**Stored data**
+--
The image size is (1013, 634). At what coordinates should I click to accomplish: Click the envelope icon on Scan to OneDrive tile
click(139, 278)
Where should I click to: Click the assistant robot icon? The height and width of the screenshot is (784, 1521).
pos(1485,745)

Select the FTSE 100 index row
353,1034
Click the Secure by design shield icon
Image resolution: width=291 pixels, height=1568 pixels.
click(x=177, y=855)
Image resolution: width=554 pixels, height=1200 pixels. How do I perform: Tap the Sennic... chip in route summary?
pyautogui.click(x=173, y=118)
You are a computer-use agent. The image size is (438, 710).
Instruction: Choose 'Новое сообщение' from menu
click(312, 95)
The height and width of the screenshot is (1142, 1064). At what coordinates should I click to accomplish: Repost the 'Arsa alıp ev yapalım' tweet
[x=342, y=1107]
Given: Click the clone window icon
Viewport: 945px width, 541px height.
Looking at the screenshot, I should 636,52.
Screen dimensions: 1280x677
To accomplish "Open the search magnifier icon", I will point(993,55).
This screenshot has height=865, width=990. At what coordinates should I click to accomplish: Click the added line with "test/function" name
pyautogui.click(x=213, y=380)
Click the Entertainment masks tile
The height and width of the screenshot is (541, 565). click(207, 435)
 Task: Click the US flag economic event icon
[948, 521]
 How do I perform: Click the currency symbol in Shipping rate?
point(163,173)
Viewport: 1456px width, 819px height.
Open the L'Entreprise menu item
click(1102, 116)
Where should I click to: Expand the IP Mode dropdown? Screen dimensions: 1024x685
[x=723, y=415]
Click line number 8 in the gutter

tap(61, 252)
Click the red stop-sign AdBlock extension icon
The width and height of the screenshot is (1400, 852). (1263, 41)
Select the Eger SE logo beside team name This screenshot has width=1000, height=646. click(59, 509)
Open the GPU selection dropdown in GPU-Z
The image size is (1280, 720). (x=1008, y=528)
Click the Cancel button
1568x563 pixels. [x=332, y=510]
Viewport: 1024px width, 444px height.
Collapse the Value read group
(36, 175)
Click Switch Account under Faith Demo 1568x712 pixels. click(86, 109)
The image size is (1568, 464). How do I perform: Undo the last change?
+--
**Action item**
Provide a verbatim reproduction of all the records.

**Reply**
The image size is (1013, 634). At what coordinates should I click to accomplish: Click the envelope icon on Scan to OneDrive tile
click(139, 278)
Where should I click to: Click the assistant robot icon? The height and width of the screenshot is (784, 1521).
pos(1485,745)

Select the FTSE 100 index row
353,1034
Click the Secure by design shield icon
Image resolution: width=291 pixels, height=1568 pixels.
click(x=177, y=855)
Image resolution: width=554 pixels, height=1200 pixels. How do I perform: Tap the Sennic... chip in route summary?
pyautogui.click(x=173, y=118)
You are a computer-use agent. The image size is (438, 710).
Instruction: Choose 'Новое сообщение' from menu
click(312, 95)
The height and width of the screenshot is (1142, 1064). At what coordinates should I click to accomplish: Repost the 'Arsa alıp ev yapalım' tweet
[x=342, y=1107]
Given: Click the clone window icon
Viewport: 945px width, 541px height.
Looking at the screenshot, I should 636,52.
Screen dimensions: 1280x677
To accomplish "Open the search magnifier icon", I will point(993,55).
This screenshot has height=865, width=990. At what coordinates should I click to accomplish: Click the added line with "test/function" name
pyautogui.click(x=213, y=380)
Click the Entertainment masks tile
The height and width of the screenshot is (541, 565). click(207, 435)
 Task: Click the US flag economic event icon
[948, 521]
 How do I perform: Click the currency symbol in Shipping rate?
point(163,173)
Viewport: 1456px width, 819px height.
Open the L'Entreprise menu item
click(1102, 116)
Where should I click to: Expand the IP Mode dropdown? Screen dimensions: 1024x685
[x=723, y=415]
Click line number 8 in the gutter

tap(61, 252)
Click the red stop-sign AdBlock extension icon
The width and height of the screenshot is (1400, 852). (1263, 41)
Select the Eger SE logo beside team name This screenshot has width=1000, height=646. click(59, 509)
Open the GPU selection dropdown in GPU-Z
The image size is (1280, 720). (x=1008, y=528)
Click the Cancel button
1568x563 pixels. [x=332, y=510]
Viewport: 1024px width, 444px height.
Collapse the Value read group
(36, 175)
Click Switch Account under Faith Demo 1568x712 pixels. click(86, 109)
The image size is (1568, 464). How do I perform: Undo the last change?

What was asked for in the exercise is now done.